The latest BLS and Cleveland Fed release of their quarterly new tenant rent index was lower by 2.43% year over year and over 5% from the prior quarter.
Unlike CPI shelter prices, which measure rental prices of all rental contracts . . . the new tenant rent index only measures recently signed rental agreements. . . . . Only approximately 5% of rents are renewed monthly. . . .
Seems inevitable.
Print a bunch of money.
Give it to the investment classes, some of that is going to be used to buy and build houses and apartments. (The supply shortage is a myth, The US currently has more homes per capita than at any tie in measured history.)
Yet if that money was given disproportianeyly to the investment classes and age groups (instead of the tenant classes and age groups) then demand will not keep up with the rapidly increasing supply.

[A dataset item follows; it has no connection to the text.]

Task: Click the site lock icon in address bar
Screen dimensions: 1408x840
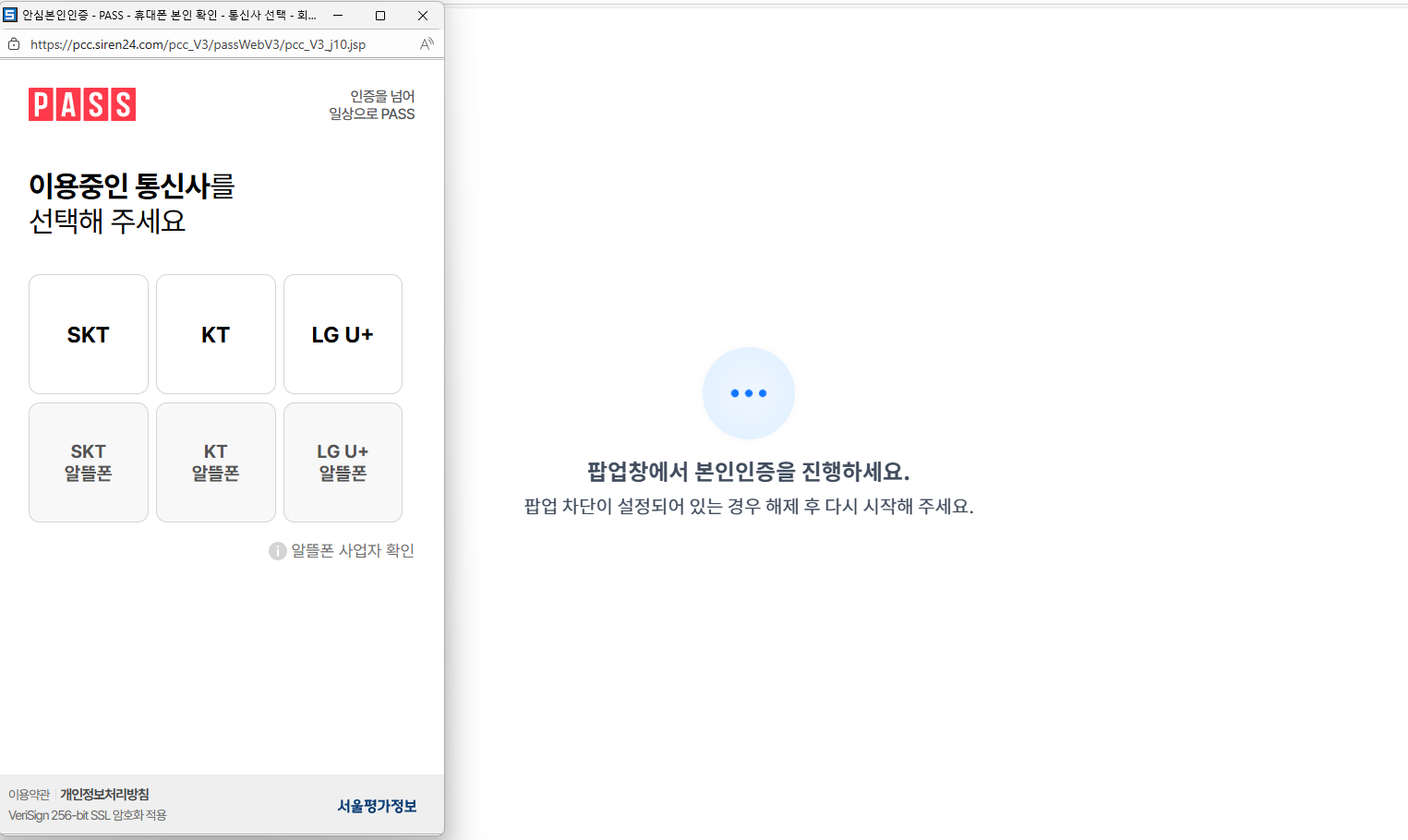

Know the inflation rate in December was 0.4%. (It annualizes to almost 5% annually.)
Know that core inflation year-over-year was 2.9% in December. (almost 1 and half times higher than the target rate.)
Since shelter is nearly one-third of that,
and new rents are DOWN, not up . . .
What does that tell us about the price of everything else?
buying a home is a bad deal, in fact investors should consider selling
renting a home is a good deal. Tenants hosuld stay put.
.
.
.
Most of economics is predicated on “mean reversion” which suggests "Those two lines touched for such a long time, the base case is that hey will touch again. If someone thinks they will not touch again, the burden is on them to explain what changed to makes the new price-to-rent ratio permanent."
Wow… apparently I need more coffee. I saw the Jan 24 and assumed I stumbled upon an ancient thread. I can’t figure out why the timeline thingy says Jan 24…
But anyway, my point was that the CPI uses a longer rent history such that as rent prices fall, the CPI over-estimates inflation over the month. It does not use current month rental costs.
CPI rent is based on a survey.
Contact a bunch of people and ask “how much are you paying for rent?”
Therefore
if “New Tenant Rent Prices Plummet” is a temporary blip it won’t have much impact on CPI rent.
if “New Tenant Rent Prices Plummet” is an extended thing, it will ahve an impact on CPI rent.
Either way the FEd way, way way overprinted a few yeras ago and everything else is just “What’s gonna happen because of it?” and “What should we do about it?”
But yeah, I think you might be right and it used to be that recent threads had the full date at the ends of the timeline axis, and only old threads had MMM YY at the ends of the axis. But I could be wrong about that. I don’t pay a lot of attention to that axis and only look at the date displayed on the post itself.